- _Exercise aim_
Would you repeat the entries beneath, with nothing changed?

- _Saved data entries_
--
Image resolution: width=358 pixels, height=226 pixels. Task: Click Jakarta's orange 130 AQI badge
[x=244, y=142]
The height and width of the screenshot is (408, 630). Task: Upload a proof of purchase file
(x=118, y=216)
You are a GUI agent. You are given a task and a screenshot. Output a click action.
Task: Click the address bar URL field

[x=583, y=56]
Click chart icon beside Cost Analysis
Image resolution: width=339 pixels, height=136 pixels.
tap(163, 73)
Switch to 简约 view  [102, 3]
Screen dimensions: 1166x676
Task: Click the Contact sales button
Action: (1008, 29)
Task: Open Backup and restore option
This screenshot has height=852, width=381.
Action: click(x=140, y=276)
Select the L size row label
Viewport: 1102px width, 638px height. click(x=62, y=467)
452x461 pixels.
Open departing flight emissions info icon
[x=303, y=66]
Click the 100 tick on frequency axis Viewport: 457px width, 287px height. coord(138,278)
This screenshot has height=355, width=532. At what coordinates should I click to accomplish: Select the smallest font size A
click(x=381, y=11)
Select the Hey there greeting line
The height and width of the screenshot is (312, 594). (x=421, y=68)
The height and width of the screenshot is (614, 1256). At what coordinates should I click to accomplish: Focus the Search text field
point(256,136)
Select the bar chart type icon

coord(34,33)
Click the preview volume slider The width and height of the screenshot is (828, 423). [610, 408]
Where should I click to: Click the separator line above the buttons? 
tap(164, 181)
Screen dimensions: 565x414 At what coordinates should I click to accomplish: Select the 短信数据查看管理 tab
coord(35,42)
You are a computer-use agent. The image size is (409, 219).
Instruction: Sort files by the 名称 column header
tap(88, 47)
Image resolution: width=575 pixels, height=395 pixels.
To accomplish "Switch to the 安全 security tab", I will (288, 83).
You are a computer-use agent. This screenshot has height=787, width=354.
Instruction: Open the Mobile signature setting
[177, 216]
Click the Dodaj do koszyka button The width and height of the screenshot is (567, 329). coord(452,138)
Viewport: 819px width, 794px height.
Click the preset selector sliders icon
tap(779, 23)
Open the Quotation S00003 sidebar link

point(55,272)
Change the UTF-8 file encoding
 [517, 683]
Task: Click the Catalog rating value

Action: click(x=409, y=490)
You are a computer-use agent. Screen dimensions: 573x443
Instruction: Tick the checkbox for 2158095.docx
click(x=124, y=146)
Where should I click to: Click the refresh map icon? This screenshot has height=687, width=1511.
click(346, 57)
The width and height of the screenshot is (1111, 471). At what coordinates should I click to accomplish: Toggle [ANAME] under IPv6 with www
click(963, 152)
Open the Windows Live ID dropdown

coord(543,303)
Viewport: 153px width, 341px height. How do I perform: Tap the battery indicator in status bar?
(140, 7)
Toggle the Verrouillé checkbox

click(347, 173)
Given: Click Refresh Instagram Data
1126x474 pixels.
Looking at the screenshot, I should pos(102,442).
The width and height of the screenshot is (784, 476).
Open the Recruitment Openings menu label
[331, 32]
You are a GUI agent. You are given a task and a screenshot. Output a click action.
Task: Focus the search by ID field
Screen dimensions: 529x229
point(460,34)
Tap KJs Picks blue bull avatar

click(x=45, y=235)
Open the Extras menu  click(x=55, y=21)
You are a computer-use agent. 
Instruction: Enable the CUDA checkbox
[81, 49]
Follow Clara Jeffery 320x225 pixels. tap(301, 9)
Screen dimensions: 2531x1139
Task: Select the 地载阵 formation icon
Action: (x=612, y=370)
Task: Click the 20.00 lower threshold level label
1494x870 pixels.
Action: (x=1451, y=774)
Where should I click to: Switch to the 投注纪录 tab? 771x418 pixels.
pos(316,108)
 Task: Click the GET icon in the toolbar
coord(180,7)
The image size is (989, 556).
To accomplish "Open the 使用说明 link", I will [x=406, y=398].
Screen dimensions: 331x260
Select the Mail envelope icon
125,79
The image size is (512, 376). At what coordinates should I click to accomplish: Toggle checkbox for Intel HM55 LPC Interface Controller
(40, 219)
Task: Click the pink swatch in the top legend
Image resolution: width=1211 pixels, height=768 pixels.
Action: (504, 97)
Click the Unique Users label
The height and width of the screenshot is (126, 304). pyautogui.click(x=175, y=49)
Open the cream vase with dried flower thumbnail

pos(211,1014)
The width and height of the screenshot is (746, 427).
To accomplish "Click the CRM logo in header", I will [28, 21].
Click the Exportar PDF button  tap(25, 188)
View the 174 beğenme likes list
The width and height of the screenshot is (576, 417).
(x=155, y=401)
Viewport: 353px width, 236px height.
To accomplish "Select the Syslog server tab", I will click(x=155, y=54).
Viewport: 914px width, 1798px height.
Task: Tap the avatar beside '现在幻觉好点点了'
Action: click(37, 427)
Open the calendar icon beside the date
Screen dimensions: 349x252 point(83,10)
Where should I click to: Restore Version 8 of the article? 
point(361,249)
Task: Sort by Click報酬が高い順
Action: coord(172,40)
--
- _The answer_
Image resolution: width=358 pixels, height=226 pixels. Task: Click Jakarta's orange 130 AQI badge
[x=244, y=142]
The height and width of the screenshot is (408, 630). Task: Upload a proof of purchase file
(x=118, y=216)
You are a GUI agent. You are given a task and a screenshot. Output a click action.
Task: Click the address bar URL field

[x=583, y=56]
Click chart icon beside Cost Analysis
Image resolution: width=339 pixels, height=136 pixels.
tap(163, 73)
Switch to 简约 view  [102, 3]
Screen dimensions: 1166x676
Task: Click the Contact sales button
Action: (1008, 29)
Task: Open Backup and restore option
This screenshot has height=852, width=381.
Action: click(x=140, y=276)
Select the L size row label
Viewport: 1102px width, 638px height. click(x=62, y=467)
452x461 pixels.
Open departing flight emissions info icon
[x=303, y=66]
Click the 100 tick on frequency axis Viewport: 457px width, 287px height. coord(138,278)
This screenshot has height=355, width=532. At what coordinates should I click to accomplish: Select the smallest font size A
click(x=381, y=11)
Select the Hey there greeting line
The height and width of the screenshot is (312, 594). (x=421, y=68)
The height and width of the screenshot is (614, 1256). At what coordinates should I click to accomplish: Focus the Search text field
point(256,136)
Select the bar chart type icon

coord(34,33)
Click the preview volume slider The width and height of the screenshot is (828, 423). [610, 408]
Where should I click to: Click the separator line above the buttons? 
tap(164, 181)
Screen dimensions: 565x414 At what coordinates should I click to accomplish: Select the 短信数据查看管理 tab
coord(35,42)
You are a computer-use agent. The image size is (409, 219).
Instruction: Sort files by the 名称 column header
tap(88, 47)
Image resolution: width=575 pixels, height=395 pixels.
To accomplish "Switch to the 安全 security tab", I will (288, 83).
You are a computer-use agent. This screenshot has height=787, width=354.
Instruction: Open the Mobile signature setting
[177, 216]
Click the Dodaj do koszyka button The width and height of the screenshot is (567, 329). coord(452,138)
Viewport: 819px width, 794px height.
Click the preset selector sliders icon
tap(779, 23)
Open the Quotation S00003 sidebar link

point(55,272)
Change the UTF-8 file encoding
 [517, 683]
Task: Click the Catalog rating value

Action: click(x=409, y=490)
You are a computer-use agent. Screen dimensions: 573x443
Instruction: Tick the checkbox for 2158095.docx
click(x=124, y=146)
Where should I click to: Click the refresh map icon? This screenshot has height=687, width=1511.
click(346, 57)
The width and height of the screenshot is (1111, 471). At what coordinates should I click to accomplish: Toggle [ANAME] under IPv6 with www
click(963, 152)
Open the Windows Live ID dropdown

coord(543,303)
Viewport: 153px width, 341px height. How do I perform: Tap the battery indicator in status bar?
(140, 7)
Toggle the Verrouillé checkbox

click(347, 173)
Given: Click Refresh Instagram Data
1126x474 pixels.
Looking at the screenshot, I should pos(102,442).
The width and height of the screenshot is (784, 476).
Open the Recruitment Openings menu label
[331, 32]
You are a GUI agent. You are given a task and a screenshot. Output a click action.
Task: Focus the search by ID field
Screen dimensions: 529x229
point(460,34)
Tap KJs Picks blue bull avatar

click(x=45, y=235)
Open the Extras menu  click(x=55, y=21)
You are a computer-use agent. 
Instruction: Enable the CUDA checkbox
[81, 49]
Follow Clara Jeffery 320x225 pixels. tap(301, 9)
Screen dimensions: 2531x1139
Task: Select the 地载阵 formation icon
Action: (x=612, y=370)
Task: Click the 20.00 lower threshold level label
1494x870 pixels.
Action: (x=1451, y=774)
Where should I click to: Switch to the 投注纪录 tab? 771x418 pixels.
pos(316,108)
 Task: Click the GET icon in the toolbar
coord(180,7)
The image size is (989, 556).
To accomplish "Open the 使用说明 link", I will [x=406, y=398].
Screen dimensions: 331x260
Select the Mail envelope icon
125,79
The image size is (512, 376). At what coordinates should I click to accomplish: Toggle checkbox for Intel HM55 LPC Interface Controller
(40, 219)
Task: Click the pink swatch in the top legend
Image resolution: width=1211 pixels, height=768 pixels.
Action: (504, 97)
Click the Unique Users label
The height and width of the screenshot is (126, 304). pyautogui.click(x=175, y=49)
Open the cream vase with dried flower thumbnail

pos(211,1014)
The width and height of the screenshot is (746, 427).
To accomplish "Click the CRM logo in header", I will [28, 21].
Click the Exportar PDF button  tap(25, 188)
View the 174 beğenme likes list
The width and height of the screenshot is (576, 417).
(x=155, y=401)
Viewport: 353px width, 236px height.
To accomplish "Select the Syslog server tab", I will click(x=155, y=54).
Viewport: 914px width, 1798px height.
Task: Tap the avatar beside '现在幻觉好点点了'
Action: click(37, 427)
Open the calendar icon beside the date
Screen dimensions: 349x252 point(83,10)
Where should I click to: Restore Version 8 of the article? 
point(361,249)
Task: Sort by Click報酬が高い順
Action: coord(172,40)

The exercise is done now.